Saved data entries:
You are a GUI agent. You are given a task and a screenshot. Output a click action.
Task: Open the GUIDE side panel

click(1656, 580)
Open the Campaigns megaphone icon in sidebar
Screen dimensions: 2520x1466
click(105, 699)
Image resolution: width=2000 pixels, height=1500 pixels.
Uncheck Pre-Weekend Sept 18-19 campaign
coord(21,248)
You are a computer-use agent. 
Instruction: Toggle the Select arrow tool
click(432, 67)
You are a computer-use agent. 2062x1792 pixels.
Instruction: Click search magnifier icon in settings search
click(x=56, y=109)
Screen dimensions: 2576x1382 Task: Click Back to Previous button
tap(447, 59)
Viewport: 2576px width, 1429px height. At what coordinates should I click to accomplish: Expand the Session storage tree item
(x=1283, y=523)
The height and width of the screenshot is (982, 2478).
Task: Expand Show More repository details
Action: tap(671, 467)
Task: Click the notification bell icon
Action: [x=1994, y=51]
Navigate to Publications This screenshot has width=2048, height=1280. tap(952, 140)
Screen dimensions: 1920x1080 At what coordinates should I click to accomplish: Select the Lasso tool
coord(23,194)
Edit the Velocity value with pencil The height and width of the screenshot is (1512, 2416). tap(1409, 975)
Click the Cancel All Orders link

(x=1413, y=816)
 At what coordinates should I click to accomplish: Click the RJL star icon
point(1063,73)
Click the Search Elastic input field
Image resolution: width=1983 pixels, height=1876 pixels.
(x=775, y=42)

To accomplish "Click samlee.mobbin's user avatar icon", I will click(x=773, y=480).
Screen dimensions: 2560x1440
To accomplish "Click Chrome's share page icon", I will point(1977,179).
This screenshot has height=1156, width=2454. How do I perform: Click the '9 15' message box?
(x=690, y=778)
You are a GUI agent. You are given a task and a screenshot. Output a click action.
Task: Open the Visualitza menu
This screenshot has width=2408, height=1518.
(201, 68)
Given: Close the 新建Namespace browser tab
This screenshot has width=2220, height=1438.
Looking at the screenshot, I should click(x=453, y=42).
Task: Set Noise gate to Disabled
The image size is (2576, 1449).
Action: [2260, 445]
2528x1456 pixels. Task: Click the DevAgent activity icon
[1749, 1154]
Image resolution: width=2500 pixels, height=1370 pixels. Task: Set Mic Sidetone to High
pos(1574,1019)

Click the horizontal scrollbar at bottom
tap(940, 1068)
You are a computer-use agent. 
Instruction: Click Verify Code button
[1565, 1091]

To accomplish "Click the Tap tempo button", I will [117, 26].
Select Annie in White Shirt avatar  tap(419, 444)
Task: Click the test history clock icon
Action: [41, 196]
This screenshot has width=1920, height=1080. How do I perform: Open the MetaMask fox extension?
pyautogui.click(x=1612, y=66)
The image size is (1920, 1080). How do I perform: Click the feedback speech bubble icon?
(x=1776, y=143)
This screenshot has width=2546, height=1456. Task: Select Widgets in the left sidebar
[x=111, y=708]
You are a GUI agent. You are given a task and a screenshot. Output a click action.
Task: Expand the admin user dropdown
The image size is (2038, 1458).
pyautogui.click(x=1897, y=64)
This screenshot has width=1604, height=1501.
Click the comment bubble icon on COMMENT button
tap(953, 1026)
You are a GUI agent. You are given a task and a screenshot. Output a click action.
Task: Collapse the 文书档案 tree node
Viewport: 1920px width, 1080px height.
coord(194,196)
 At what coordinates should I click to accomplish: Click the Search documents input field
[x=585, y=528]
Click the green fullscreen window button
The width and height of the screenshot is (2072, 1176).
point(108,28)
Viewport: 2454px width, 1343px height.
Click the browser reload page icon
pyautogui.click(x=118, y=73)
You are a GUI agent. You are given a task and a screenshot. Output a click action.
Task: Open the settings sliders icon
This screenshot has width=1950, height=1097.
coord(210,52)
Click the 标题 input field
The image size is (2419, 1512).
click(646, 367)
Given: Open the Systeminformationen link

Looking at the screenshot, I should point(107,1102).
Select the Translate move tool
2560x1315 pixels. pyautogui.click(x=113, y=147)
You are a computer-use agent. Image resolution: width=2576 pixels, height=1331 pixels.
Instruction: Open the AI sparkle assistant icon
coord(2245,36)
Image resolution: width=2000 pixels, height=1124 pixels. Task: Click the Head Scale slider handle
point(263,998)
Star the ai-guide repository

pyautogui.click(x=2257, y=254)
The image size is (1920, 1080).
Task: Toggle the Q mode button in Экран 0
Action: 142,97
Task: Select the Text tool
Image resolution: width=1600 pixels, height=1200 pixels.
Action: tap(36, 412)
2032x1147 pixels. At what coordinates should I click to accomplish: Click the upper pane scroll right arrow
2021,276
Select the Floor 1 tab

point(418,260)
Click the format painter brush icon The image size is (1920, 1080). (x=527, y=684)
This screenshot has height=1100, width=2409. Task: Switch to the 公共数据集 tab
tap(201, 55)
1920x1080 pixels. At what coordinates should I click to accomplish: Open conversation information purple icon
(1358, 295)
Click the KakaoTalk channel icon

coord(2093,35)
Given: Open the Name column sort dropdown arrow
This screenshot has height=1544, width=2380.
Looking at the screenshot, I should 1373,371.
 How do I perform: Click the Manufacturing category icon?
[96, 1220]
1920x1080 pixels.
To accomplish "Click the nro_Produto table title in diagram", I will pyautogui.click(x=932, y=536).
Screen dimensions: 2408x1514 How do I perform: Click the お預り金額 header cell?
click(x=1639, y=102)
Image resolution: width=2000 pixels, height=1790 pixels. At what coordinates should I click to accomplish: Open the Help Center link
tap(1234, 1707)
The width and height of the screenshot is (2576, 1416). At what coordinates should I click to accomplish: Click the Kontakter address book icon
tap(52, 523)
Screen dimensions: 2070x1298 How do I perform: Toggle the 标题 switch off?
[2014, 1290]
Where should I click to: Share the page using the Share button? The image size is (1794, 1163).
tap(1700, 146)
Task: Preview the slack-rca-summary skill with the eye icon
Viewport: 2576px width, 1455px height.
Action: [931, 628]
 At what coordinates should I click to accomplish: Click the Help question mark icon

ASSIGNED TASK:
Write out every line of the entries that holds the word "computer".

RESULT:
You are a computer-use agent. 
You are a computer-use agent. 2062x1792 pixels.
You are a computer-use agent. 
You are a computer-use agent. Image resolution: width=2576 pixels, height=1331 pixels.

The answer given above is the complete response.